● **Try it**
Find the line with "Uncheck value 4 in the filter list" in the data below. Repeat it and every line after it exactly, but not the pictures.

Segment Start: Record set

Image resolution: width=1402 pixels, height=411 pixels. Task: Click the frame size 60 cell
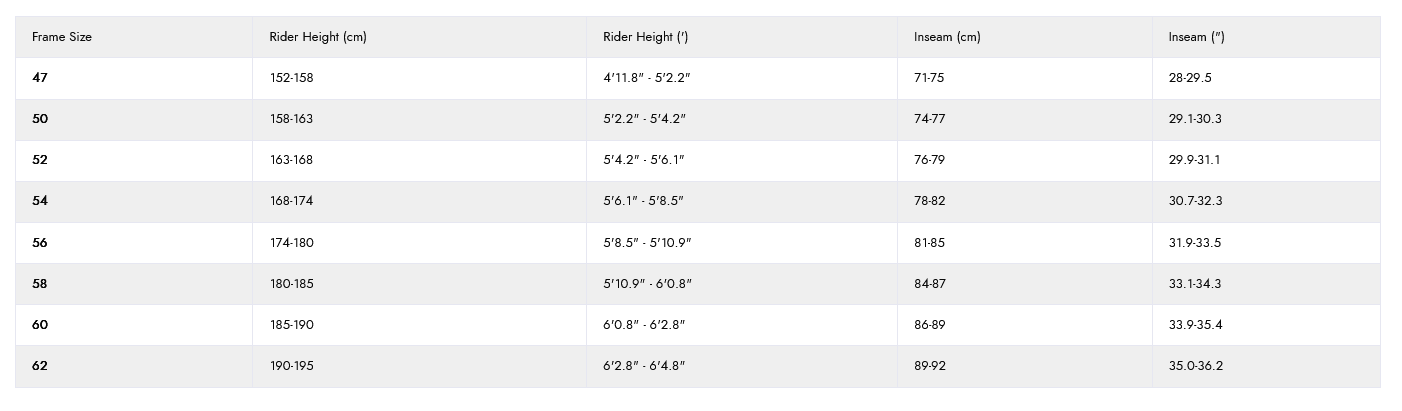tap(40, 325)
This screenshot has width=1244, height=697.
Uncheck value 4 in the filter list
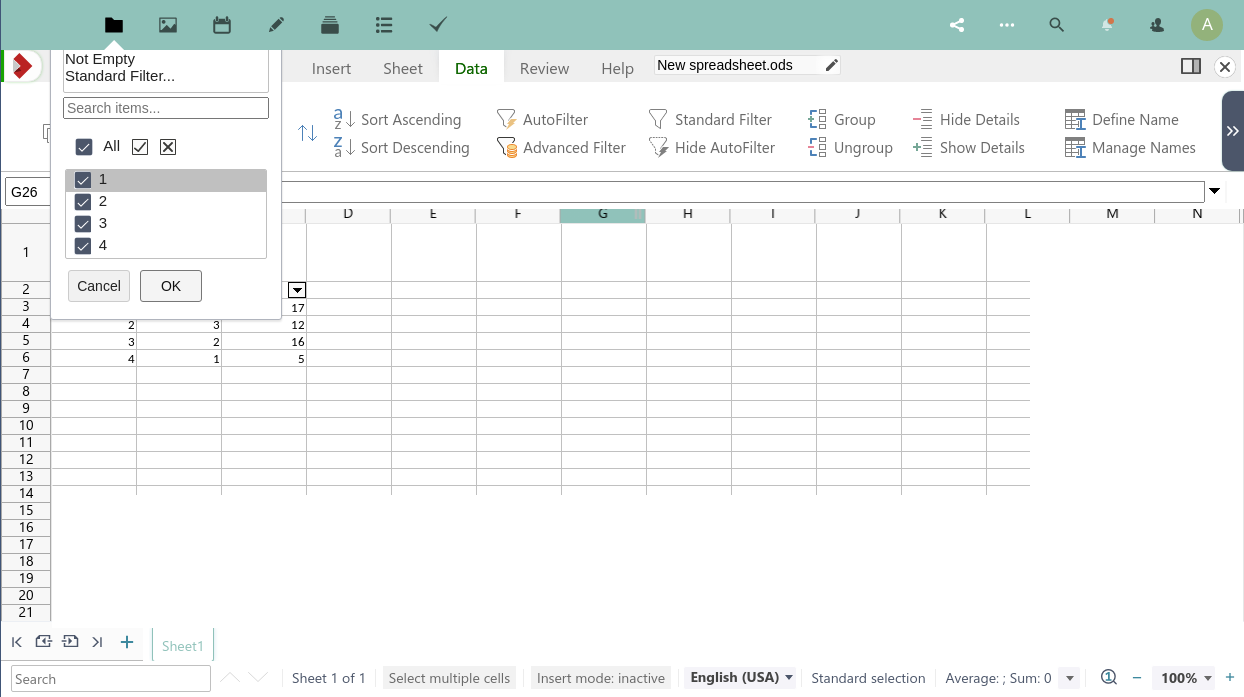[83, 245]
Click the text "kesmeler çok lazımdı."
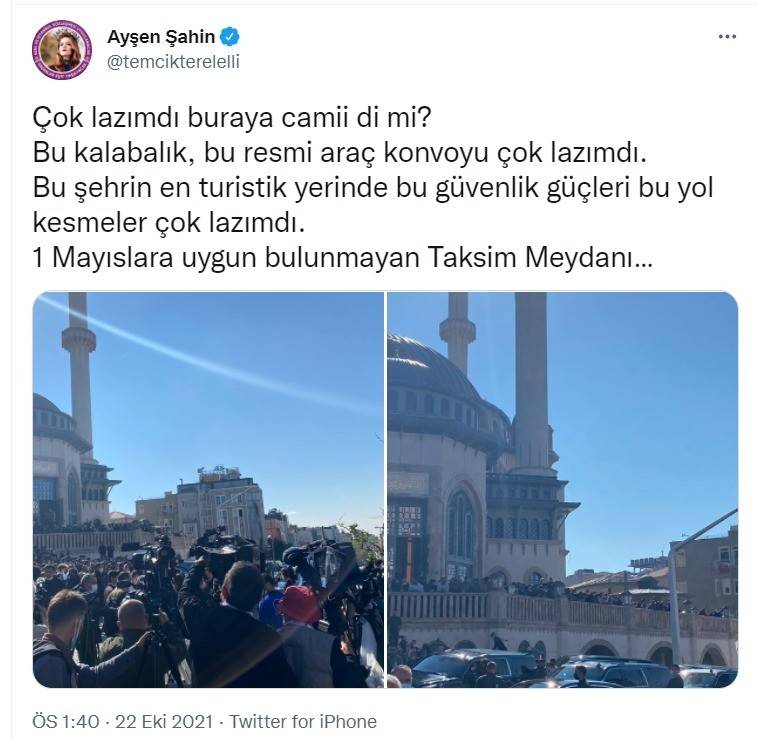758x739 pixels. pos(169,222)
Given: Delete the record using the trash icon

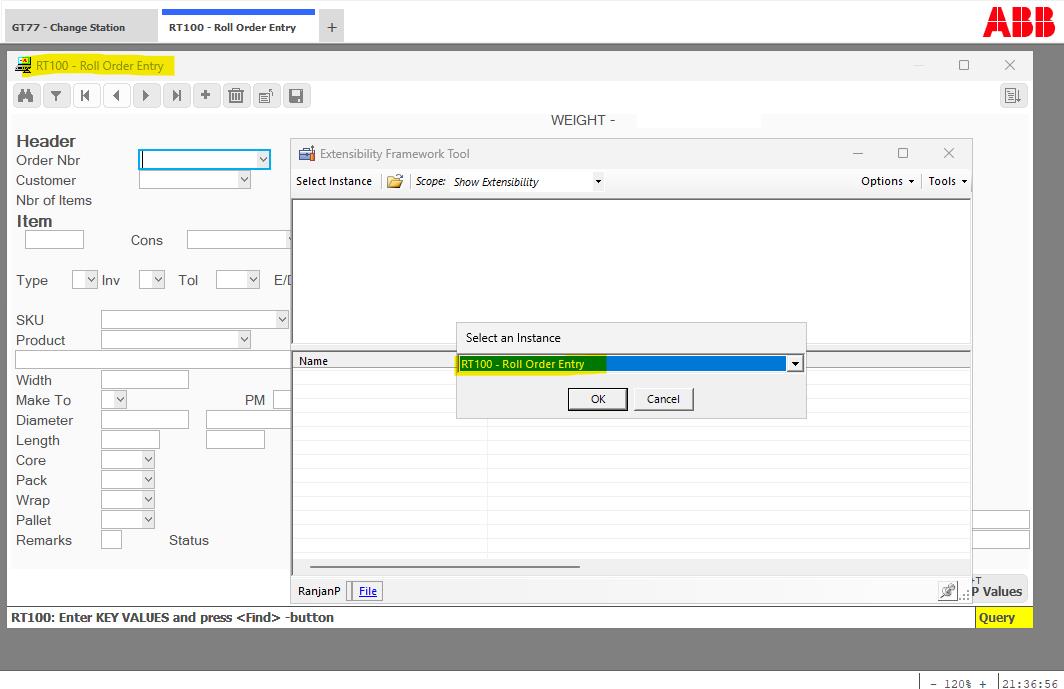Looking at the screenshot, I should [x=236, y=95].
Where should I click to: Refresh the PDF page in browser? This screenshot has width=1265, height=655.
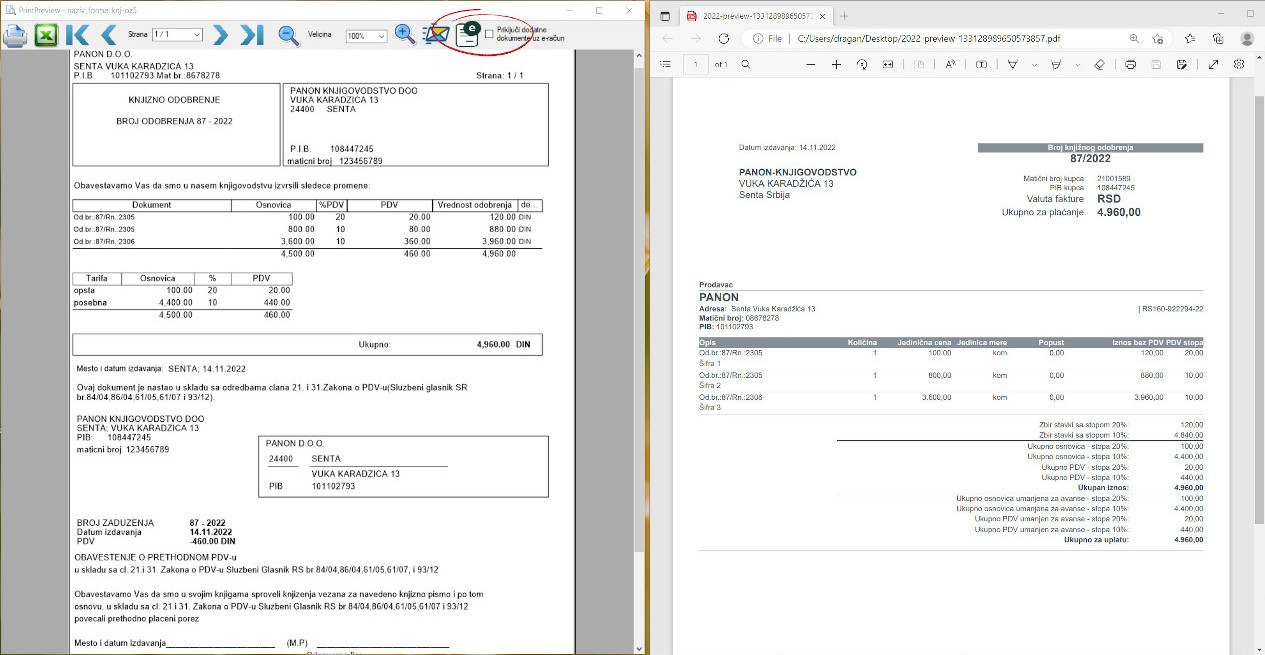[723, 38]
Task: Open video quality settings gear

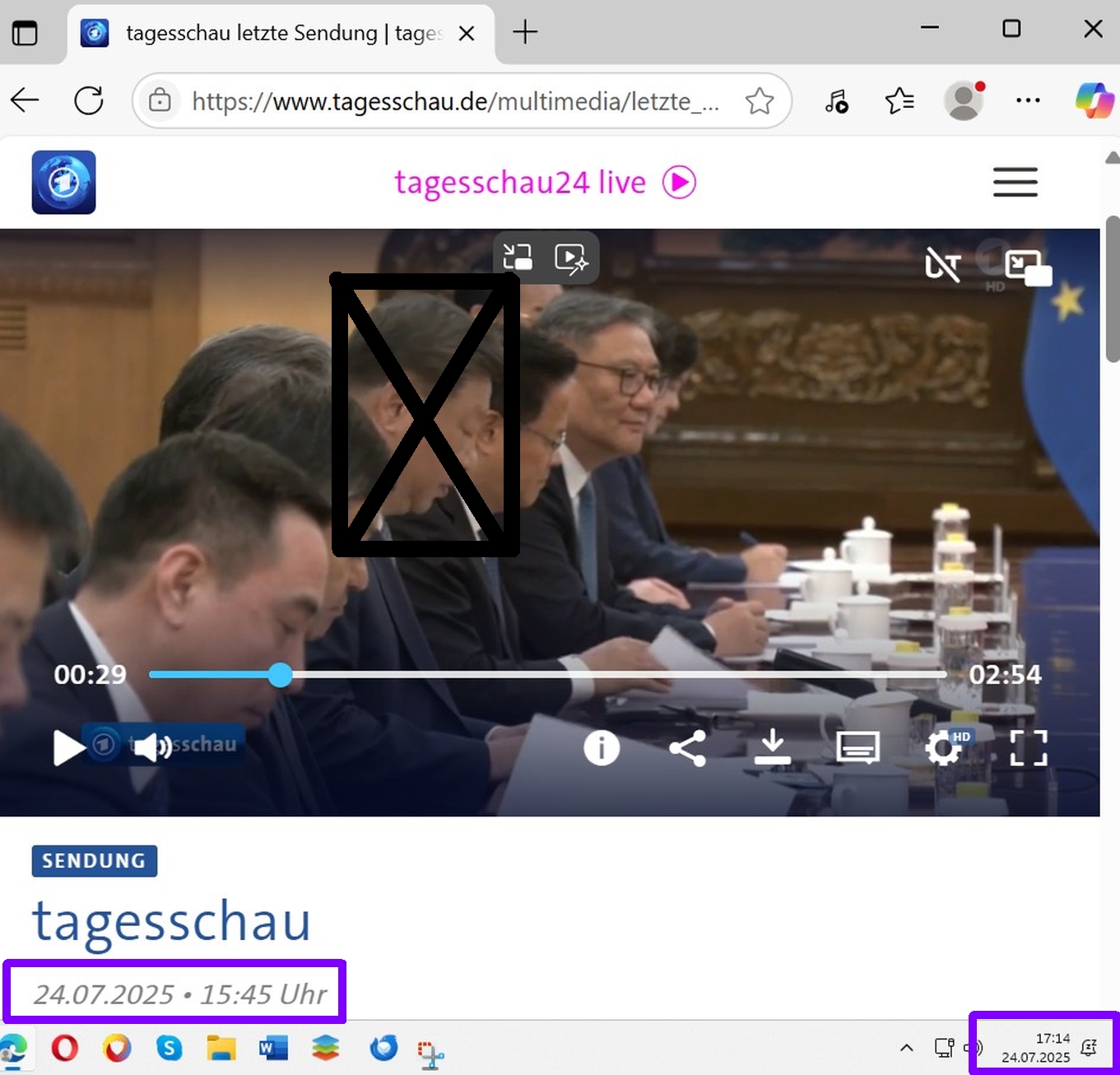Action: [943, 748]
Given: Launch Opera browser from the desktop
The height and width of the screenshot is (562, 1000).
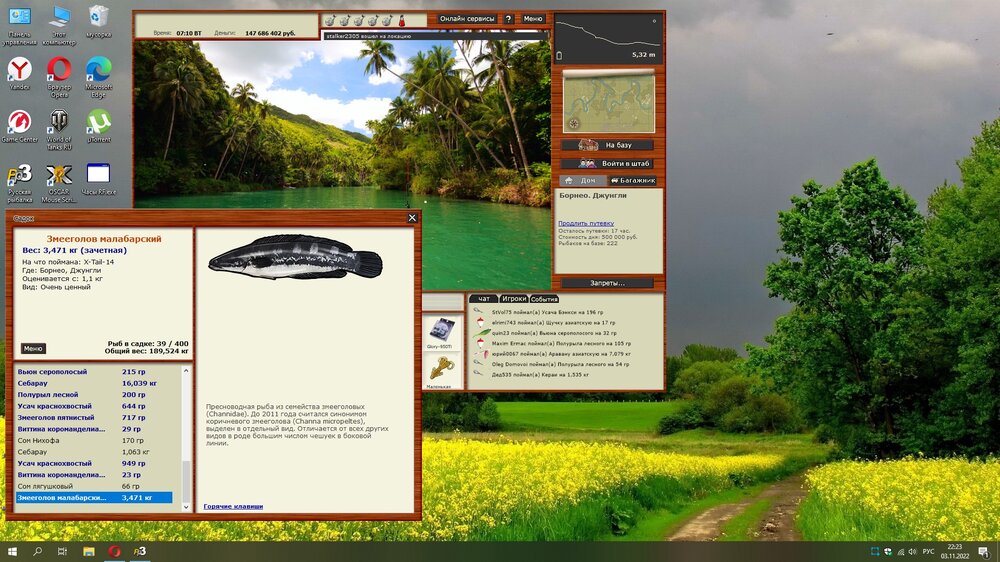Looking at the screenshot, I should (59, 73).
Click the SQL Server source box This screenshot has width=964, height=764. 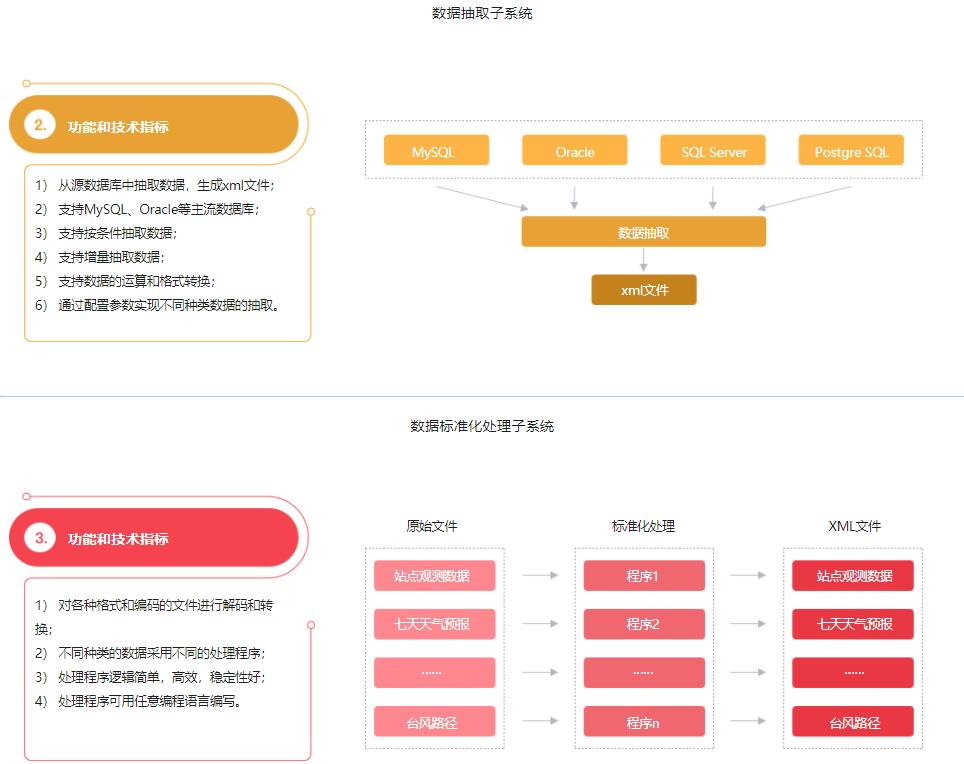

Segment End: Record set

● **Solution below**
Uncheck value 4 in the filter list
[83, 245]
Click the text "kesmeler çok lazımdı."
758x739 pixels. pos(169,222)
Given: Delete the record using the trash icon

Looking at the screenshot, I should [x=236, y=95].
Where should I click to: Refresh the PDF page in browser? This screenshot has width=1265, height=655.
[723, 38]
Task: Open video quality settings gear

Action: [943, 748]
Given: Launch Opera browser from the desktop
The height and width of the screenshot is (562, 1000).
Looking at the screenshot, I should (59, 73).
Click the SQL Server source box This screenshot has width=964, height=764. 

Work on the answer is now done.